All uniprocessor systems follow the von Neumann model. The von Neumann architecture is characterized by a CPU and central memory system, with instructions and data being read from memory.
After an instruction has been read the instruction is decoded and then any relevant operands fetched from memory, the instruction is executed and the result stored back in memory. The single data path between the CPU and memory over which both instructions and data must pass, and the sequential nature of instruction execution together limit the performance possible from the computer. This is sometimes known as the von Neumann bottleneck.
This is aided in uniprocessor’s by pipelining and superscalar design enhancements.
One form of classification for von Neumann machines is based on the number of instructions that can be executed at any one time and on the number of chunks of data that can be operated on at a time. In 1972 Michael Flynn introduced a classification of various computer architectures based on notions of instruction and data streams. The number of instructions is given as either SI for single instruction or MI for multiple instruction and the number of pieces of data is given as either SD for single data or MD for multiple data. Machines can thus be classified as SISD, MISD, SIMD or MIMD.
11.1 Single instruction single data(SISD)
The classical von Neumann machine can be regarded as a single-instruction-single-data machine in that at any one time only a single instruction is being executed, and only a single piece of data is being operated upon. This is where part of the problem arises, since we often want to perform the same instruction on many different pieces of data, and the von Neumann machine requires us to fetch the same instruction many times, once for each piece of data. In fact the situation is much worse since a von Neumann machine will usually require us to create a loop, and so we will need to execute many instructions for each piece of data. This can slow the machine down many times over what the arithmetic unit is capable of performing.

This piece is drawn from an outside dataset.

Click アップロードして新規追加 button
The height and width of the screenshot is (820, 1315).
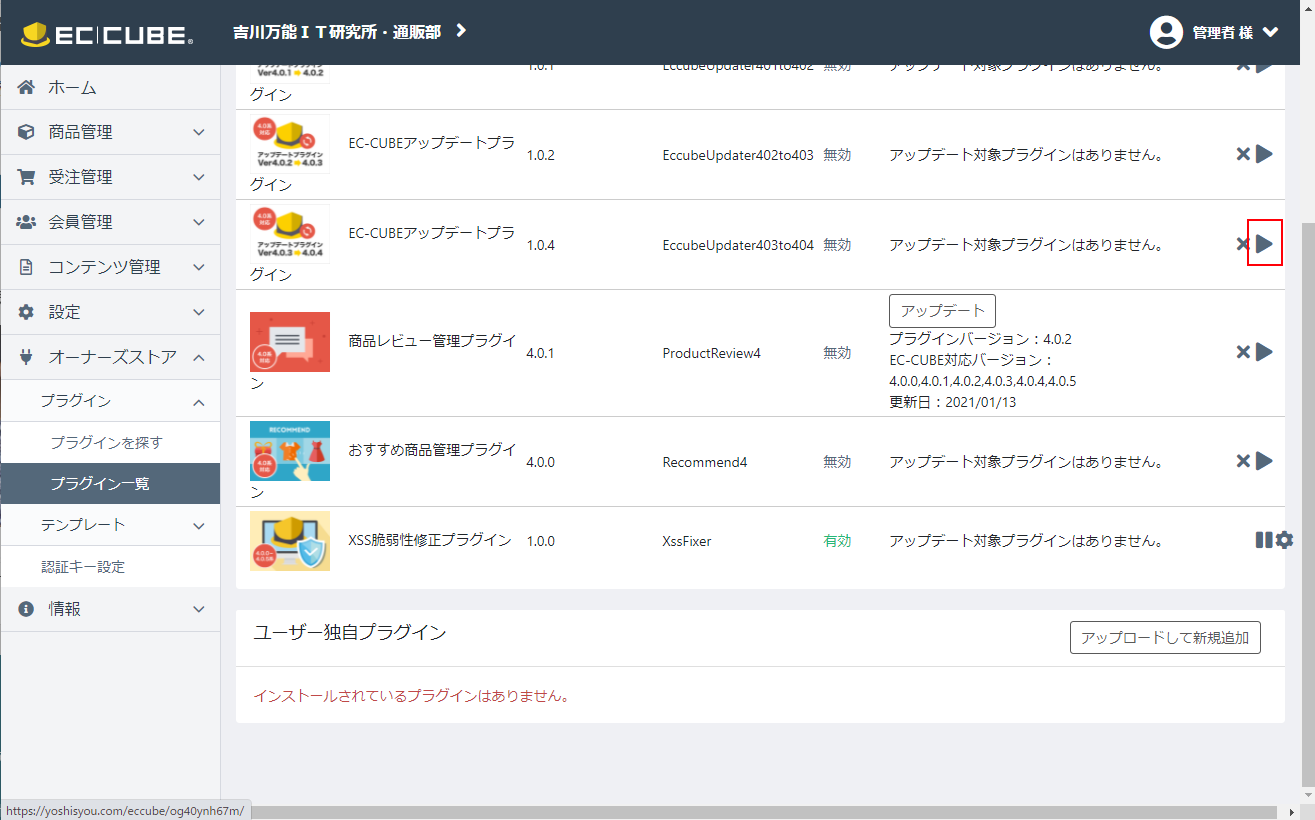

11.2 Multiple instruction single data(MISD)
The multiple instruction single data (MISD) architecture is the most uncommon one. In this architecture, the same data stream flows through a linear array of processors, executing different instructions on the stream. This kind of architecture is also known as a systolic array for pipelined execution of specific algorithms.
11.3 Single instruction multiple data(SIMD)
For problems in which the same operation needs to be performed on many pieces of data, particularly those involving vectors and arrays, SIMD (single-instruction multiple-data) architectures are often capable of high speeds. A single CPU controls many arithmetic units, each of which operates on its own data. Each arithmetic unit executes the same instruction as determined by the CPU, but uses data found in its own memory. Thus all the elements of two vectors could be added together simultaneously, increasing the speed of the operation many times over a SISD machine.
In practice, the provision of many arithmetic units is expensive, particularly since many of them will not be in use at any given time. Even if a large number of arithmetic units are provided, the size of vectors and arrays will rarely be a multiple of the number of arithmetic units and so some inefficiency in the use of the arithmetic units will arise.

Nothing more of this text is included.